╭──

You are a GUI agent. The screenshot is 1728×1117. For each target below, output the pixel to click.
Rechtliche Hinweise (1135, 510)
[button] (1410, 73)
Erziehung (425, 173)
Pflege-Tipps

╰──

> **Directions for this task**: Reproduce all of the entries word for word.

> **The answer**:
You are a GUI agent. The screenshot is 1728×1117. For each target below, output the pixel to click.
Rechtliche Hinweise (1135, 510)
[button] (1410, 73)
Erziehung (425, 173)
Pflege-Tipps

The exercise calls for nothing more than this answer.